- [Фрагмент текста]

К моменту стабилизации Мандельштаму было тридцать лет, но для всех, даже для меня, он оказался человеком старшего, уже отошедшего поколения. И субъективно он относил себя не к ровесникам (Катаев, скажем, казался ему щенком, хотя был моложе года на четыре), а к "прежде вынутым хлебам". Теперь я понимаю, что в эпохи полной перетасовки поколение исчисляется не только по возрасту, но и по принадлежности к той или иной формации. "Мой прекрасный жалкий век"[1] вовсе не календарный девятнадцатый и не десятые годы, а незримая общность людей, не желающих ни убивать, ни присоединяться к убийцам. Одни называли себя гуманистами, другие христианами, но большинство интеллигентов верило, что ценностные понятия, нравственные и эстетические (до чего не переношу этого слова!), являются объективным завоеванием человечества, результатом исторического развития. К этому выводу пришел и Владимир Соловьев в "Оправдании добра", и Бергсон в своих гипотезах о происхождении религии и нравственности. По Бергсону[2], биологический вид, наделенный интеллектом, то есть человек, образует "закрытые общества" с целью сохранения вида. Для сплочения общества вырабатываются религия и моральный кодекс. Отдельные личности, светочи человечества, создают новые религиозные и моральные учения, обращенные ко всему человечеству ("открытое общество"). Законы и религия "закрытого общества" выводимы из биологической природы человека. Религия и высокая нравственность "открытого общества" - результат как бы расширения и даже преодоления биологической природы человека. Во всяком случае, они из нее не выводимы. Высшее проявление "открытого общества" для Бергсона христианство. Преодоление законов и установлений "закрытого общества" и прорыв в "открытое", в сущности, является следствием исторического развития, в котором огромная роль отводится выдающейся личности. Мне кажется, что теория ноосферы Шардена сложилась не без влияния Бергсона. Обе теории основаны на биологии, а исторический процесс, теряя чисто человеческую специфику, приобретает черты эволюции.

- [Извлечённый материал]
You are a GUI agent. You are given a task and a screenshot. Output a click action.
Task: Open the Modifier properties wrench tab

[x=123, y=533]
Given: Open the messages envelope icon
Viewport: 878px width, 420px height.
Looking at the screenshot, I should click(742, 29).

---

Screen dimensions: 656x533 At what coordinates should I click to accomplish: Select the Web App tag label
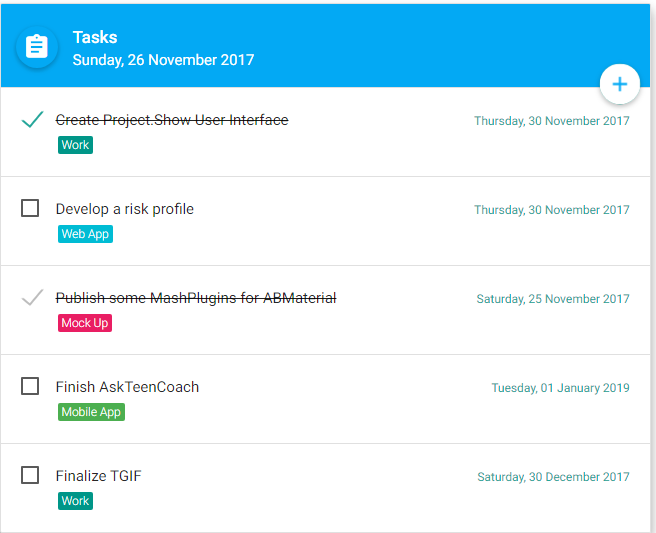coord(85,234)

- [Задание A]
Ответьте на вопросы по фрагменту о Мандельштаме:
(i) Сколько лет было Мандельштаму к моменту стабилизации?
(ii) Кто казался Мандельштаму щенком?
(iii) Что Бергсон считал высшим проявлением «открытого общества»?
- [Задание B] Опираясь на фрагмент о Мандельштаме, объясните, почему тридцатилетний Мандельштам оказался человеком старшего, уже отошедшего поколения.

- [Решение A]
(i) Тридцать лет.
(ii) Катаев.
(iii) Христианство.

- [Решение B] В эпохи полной перетасовки поколение исчисляется не только по возрасту, но и по принадлежности к той или иной формации. Мандельштам относил себя не к ровесникам, а к «прежде вынутым хлебам», то есть к незримой общности людей, не желающих ни убивать, ни присоединяться к убийцам.